The shepherd produced some oatcakes, of which David ate only a mouthful, for though he had had no food since morning, his throat was dry and his tongue like a stick. He drank, however, a pint of buttermilk.
“Kirn-milk for you?” the host asked of Reiverslaw. “I hae nae yill, but Rab has brocht a flask o’ aquavitty ye gied him at the lambin’.”
“I’ll hae spring water. Nae strong drink for me, for this nicht I’m like Jonadab the son of Rechab. . . . Are ye ready, Mr. Sempill? Ye maun start first, for ye’ve a tree to speel. There’s nae hurry for me till the Deil begins his pipin’.”
“You are either strong in the faith, or of a very stout heart,” said David admiringly.

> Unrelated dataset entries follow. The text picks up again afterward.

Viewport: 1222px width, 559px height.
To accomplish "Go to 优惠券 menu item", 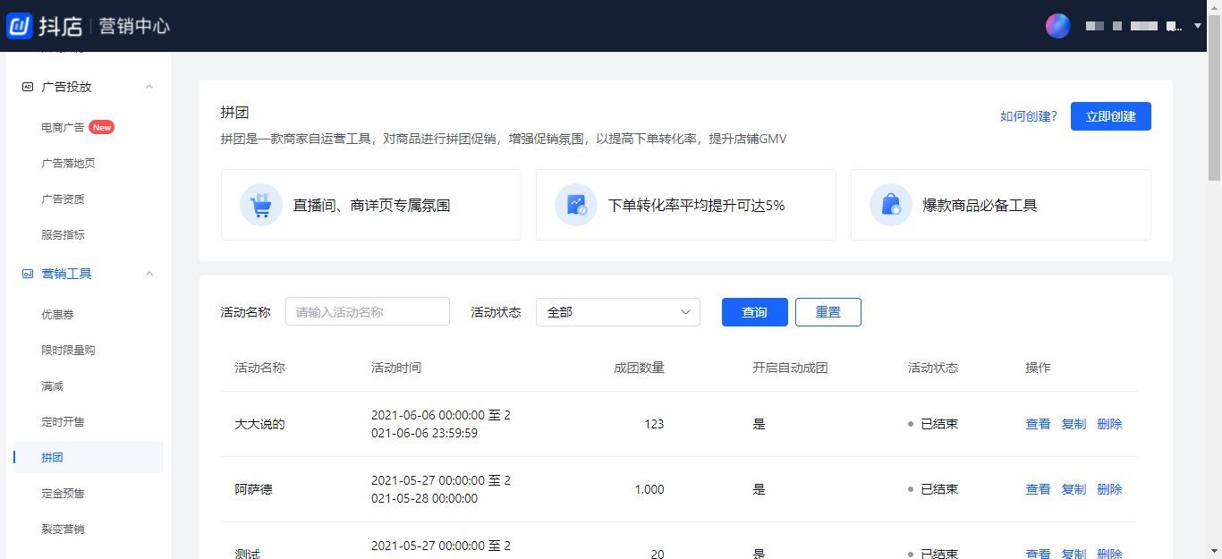I will [x=57, y=315].
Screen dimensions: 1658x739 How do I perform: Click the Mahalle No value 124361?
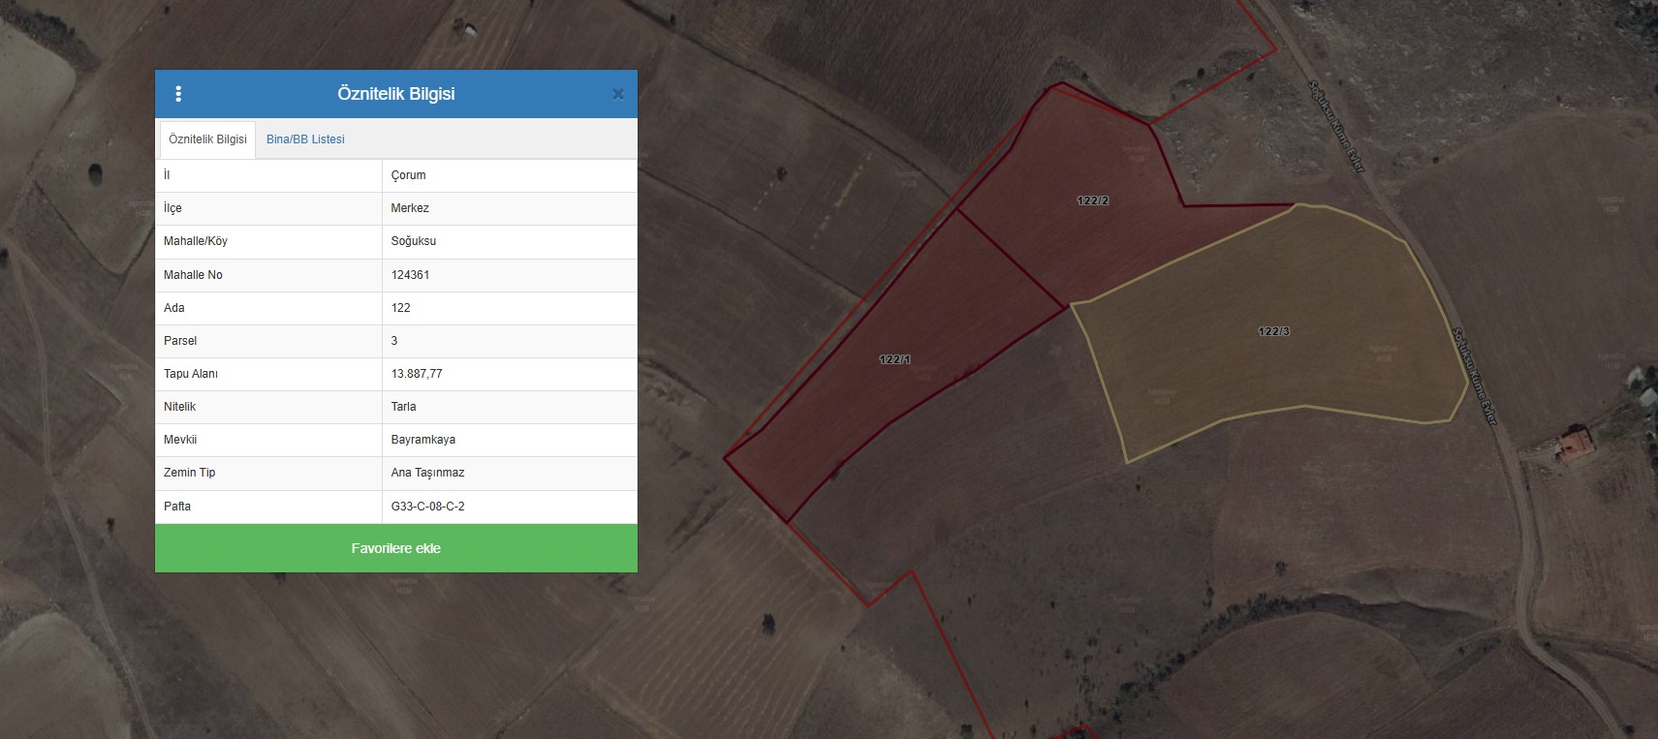(x=410, y=275)

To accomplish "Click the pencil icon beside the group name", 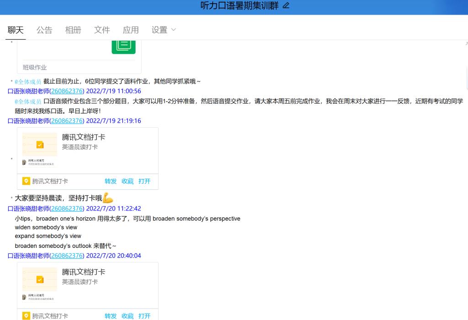I will click(286, 6).
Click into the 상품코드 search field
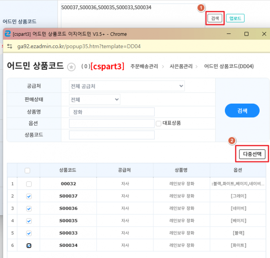This screenshot has width=270, height=258. coord(111,135)
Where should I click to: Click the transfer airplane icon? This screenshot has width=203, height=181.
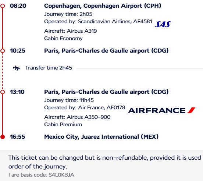pos(17,68)
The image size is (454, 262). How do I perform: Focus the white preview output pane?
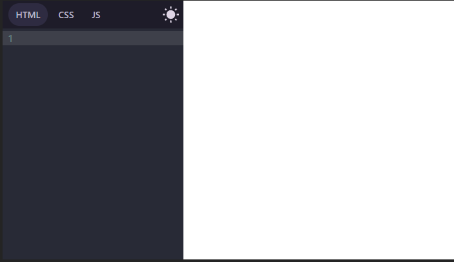pyautogui.click(x=318, y=130)
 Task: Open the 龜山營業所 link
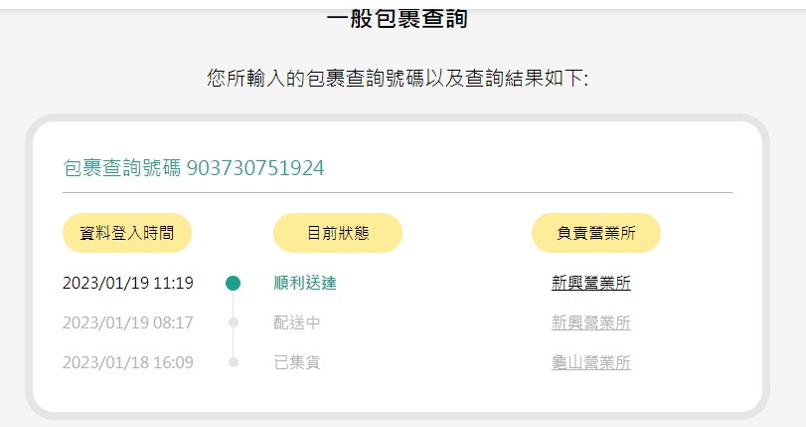[590, 362]
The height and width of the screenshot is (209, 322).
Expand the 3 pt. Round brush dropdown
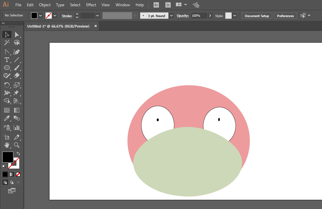172,15
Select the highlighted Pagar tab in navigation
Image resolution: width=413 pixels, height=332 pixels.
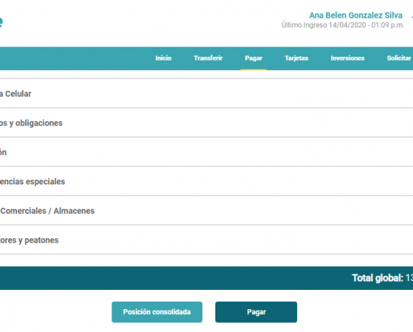(254, 58)
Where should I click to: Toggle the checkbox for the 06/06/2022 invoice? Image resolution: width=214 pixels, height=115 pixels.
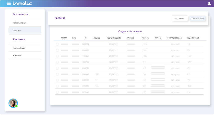click(57, 92)
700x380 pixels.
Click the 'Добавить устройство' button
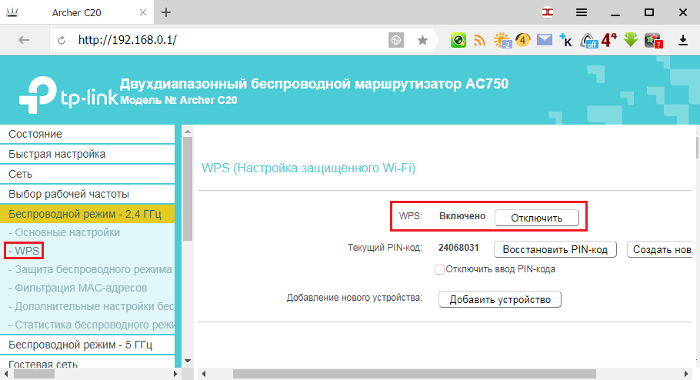tap(499, 299)
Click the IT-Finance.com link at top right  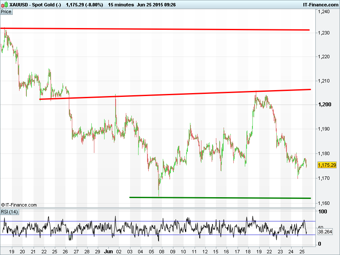coord(320,4)
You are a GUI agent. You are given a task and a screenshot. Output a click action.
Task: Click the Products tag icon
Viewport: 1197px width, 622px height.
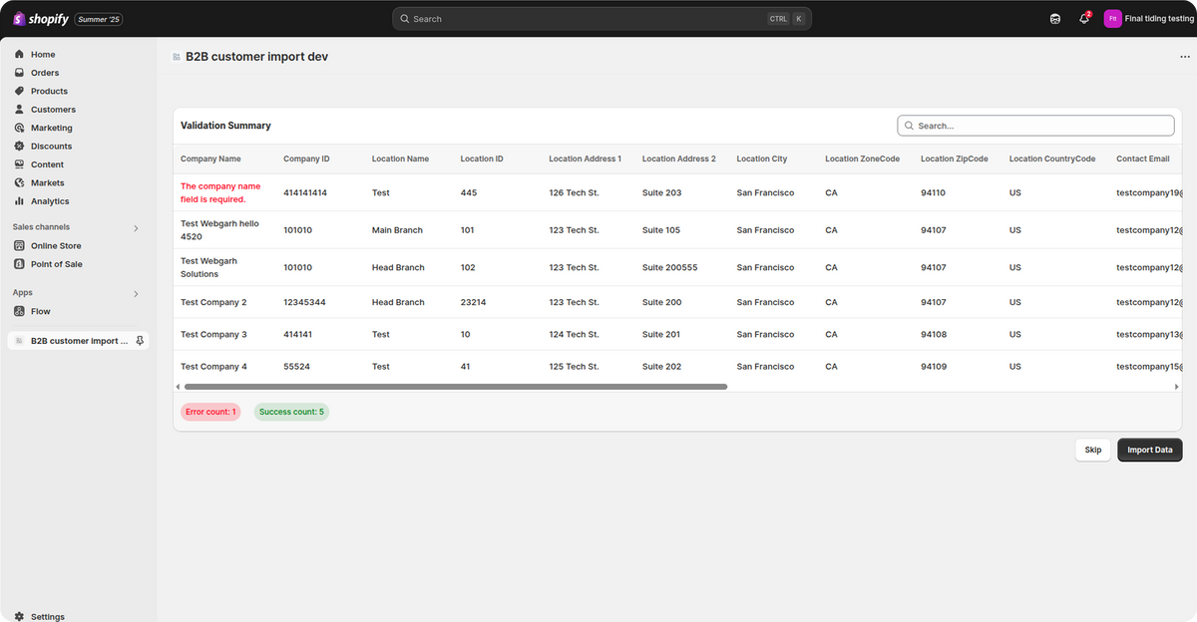pos(19,91)
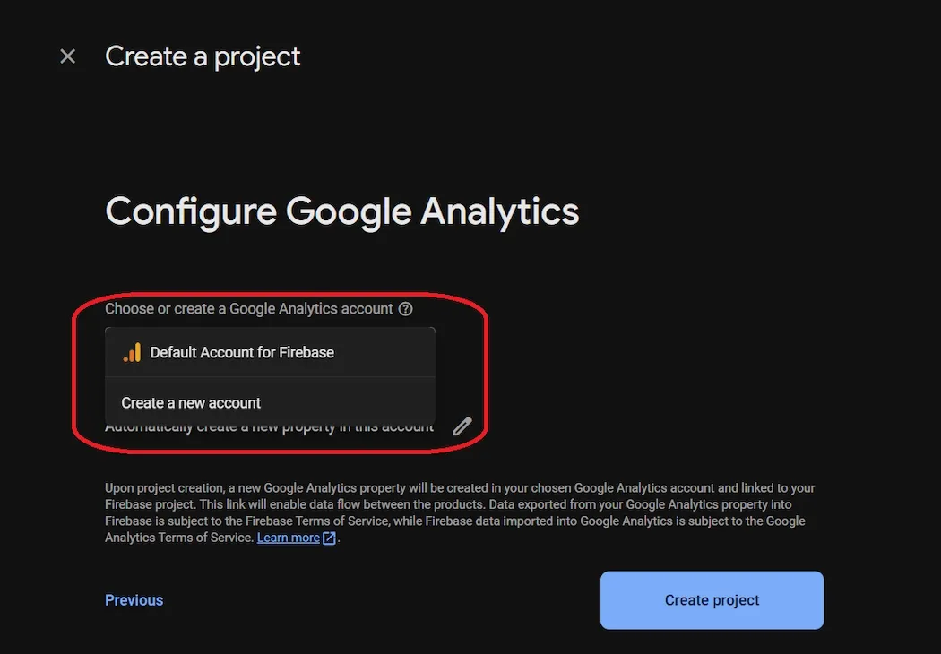Image resolution: width=941 pixels, height=654 pixels.
Task: Click the pencil edit icon
Action: click(x=462, y=426)
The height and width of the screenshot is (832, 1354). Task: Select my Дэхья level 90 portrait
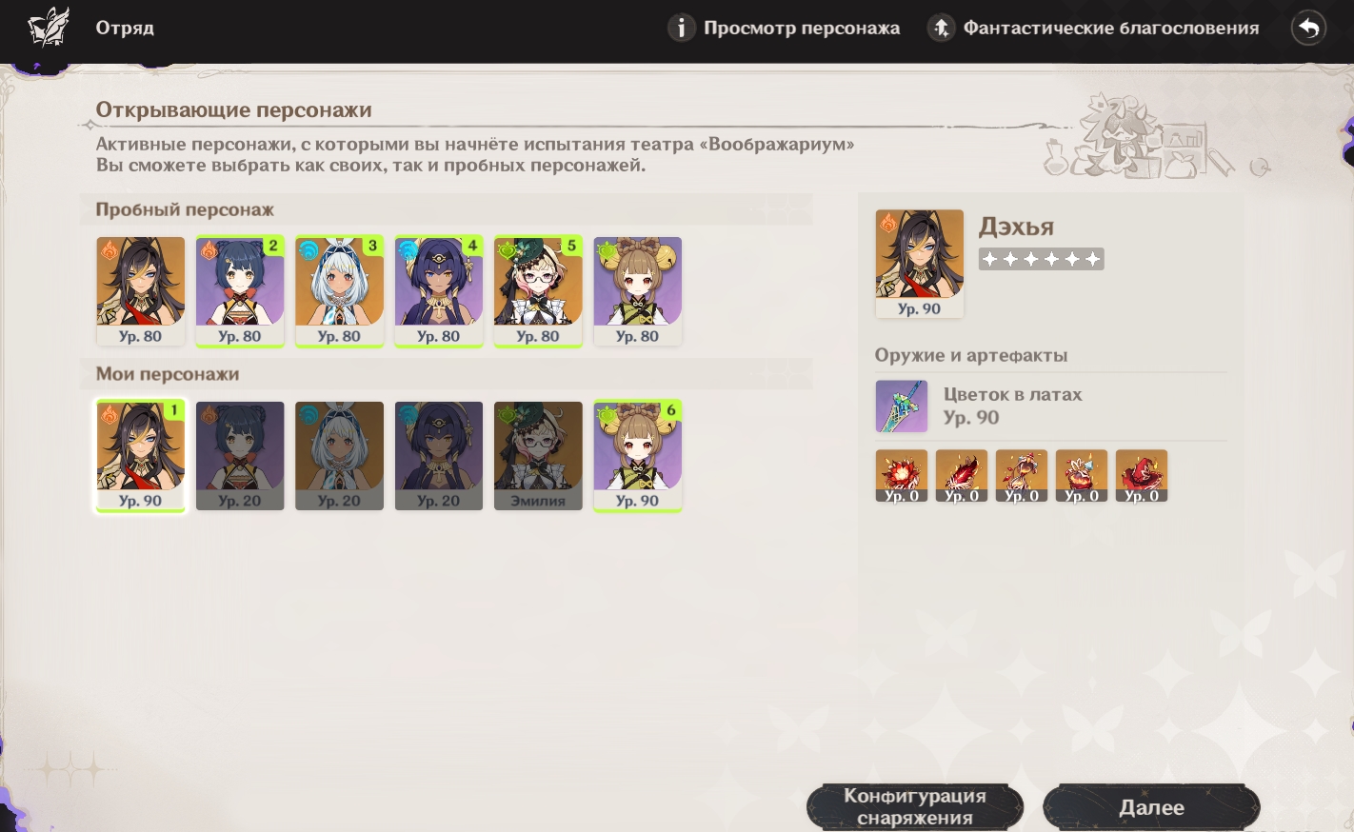(x=141, y=456)
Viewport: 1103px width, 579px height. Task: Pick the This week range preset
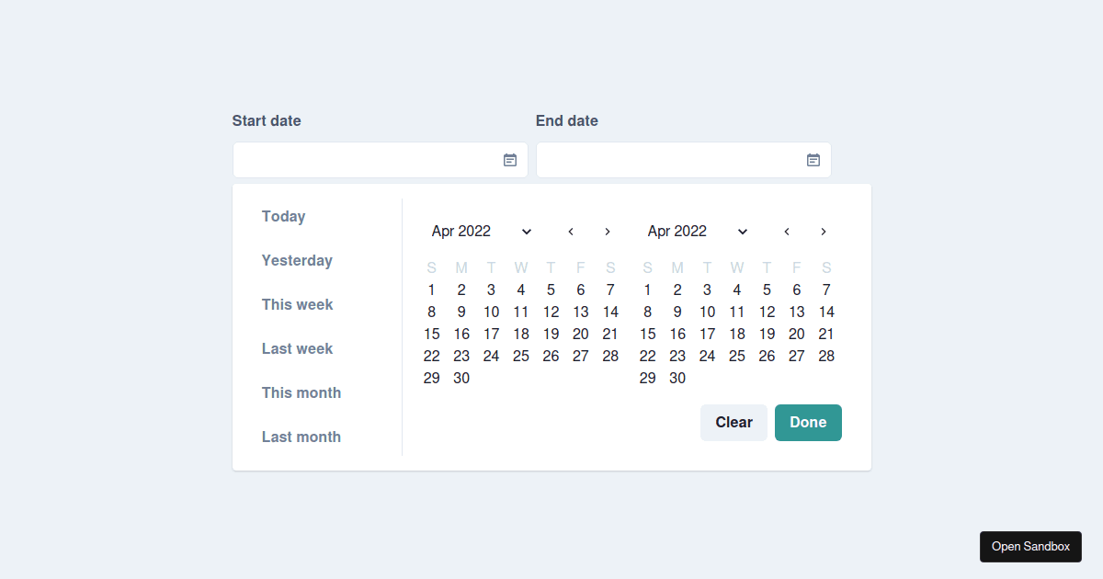[297, 305]
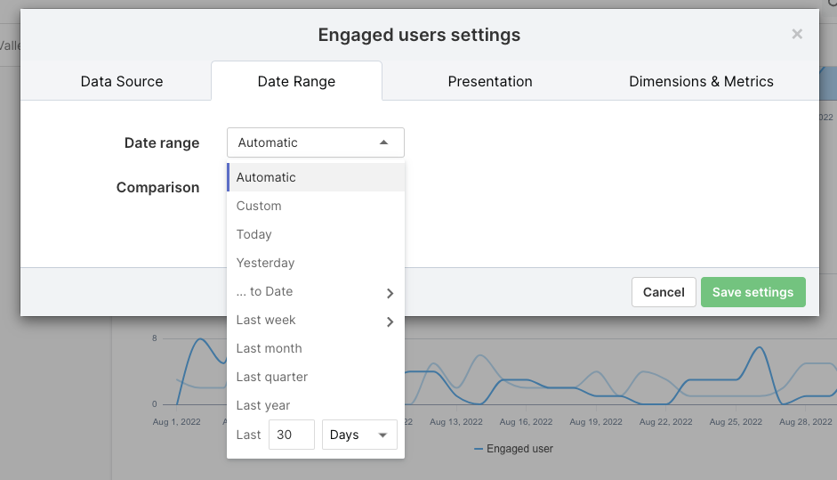Screen dimensions: 837x480
Task: Open the Presentation tab
Action: click(x=490, y=81)
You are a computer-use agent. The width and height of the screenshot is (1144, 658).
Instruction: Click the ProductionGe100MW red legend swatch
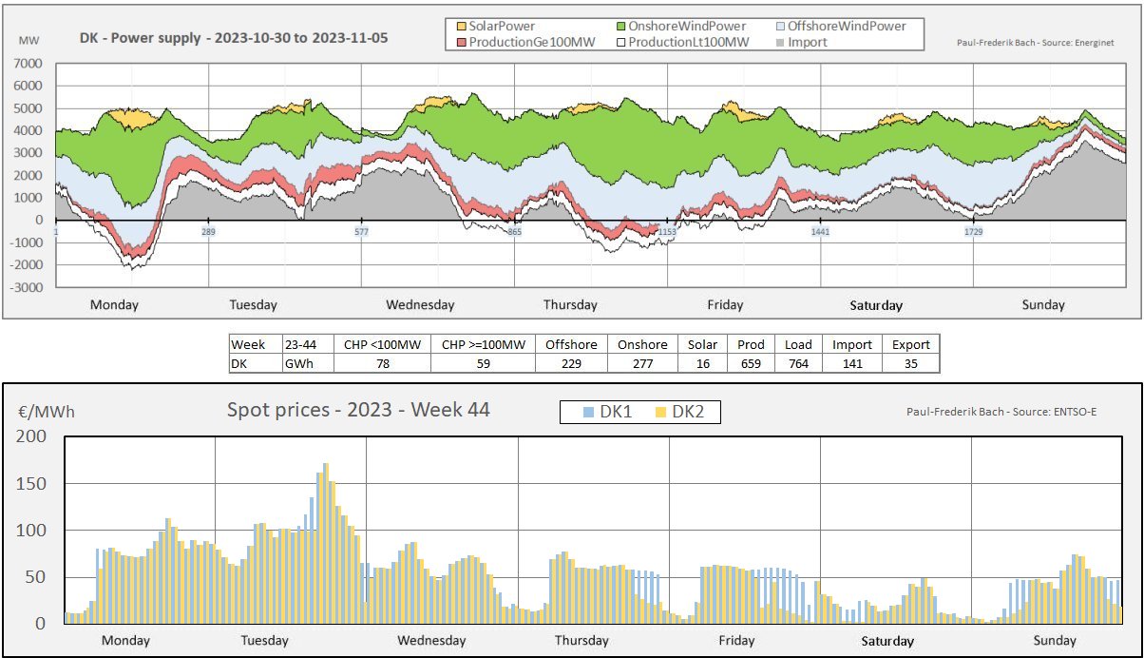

“No as strong as I might be,” was the answer. “Afore we part, wad it no be weel for you to pit up a prayer?”
The minister prayed — and it was as if he confessed alone to his God in his closet. He himself was strengthened by it, and the comfort of Richie and Rab was visibly enlarged. But Reiverslaw stood through the devotions in no very devout position, and from him came none of the responses which flowed from the others. Before the “Amen” he had his goat-cap on, and was peering at the rising moon. He made his staff sing as he whirled it.
David took his strange confederate’s hand, and his own shook. Reiverslaw noted his trepidation.
“Fear nocht, sir. It’ll gang ill wi’ the wirriecow gin we meet him. But what brocht a man o’ peace like you into this tuilzie?”
“Jealousy for the honour of my God. And you? For it is less your quarrel than mine.”
The man grinned. “Write it down that Andra Shillinglaw couldna see an honest man beat, and that he didna like kail-worms.”
David had many times gone over in his mind the route to the glade of the altar, and had compared notes with Reiverslaw that very night. The distance was less than three miles, and he had a couple of hours to reach the place and still be in position well before midnight. As on all the nights of the past week, the oppressive haze of the day had lifted, and the sky rose to an infinite height, thick studded with stars, for the moon was only new risen. David made his way to the dividing glen between the pines and the hazels in a miserable disquiet. He had lost the first fierce anger which had stiffened him for his frustrated expedition on the eve of the second Beltane, and his tacit ostracism all summer by the folk of Woodilee had engendered a profound self-distrust. Even the thought of Katrine Yester did not nerve him; she belonged to a world separated by impassable gulfs from that black necromancy which he warred against. Nor did the fact that he had an ally comfort him, for Reiverslaw, he greatly feared, fought in his own strength and not in that of the Lord, and in such a strife the arm of flesh could not avail them. As he stumbled through the dark undergrowth David’s lips moved in anxious prayers.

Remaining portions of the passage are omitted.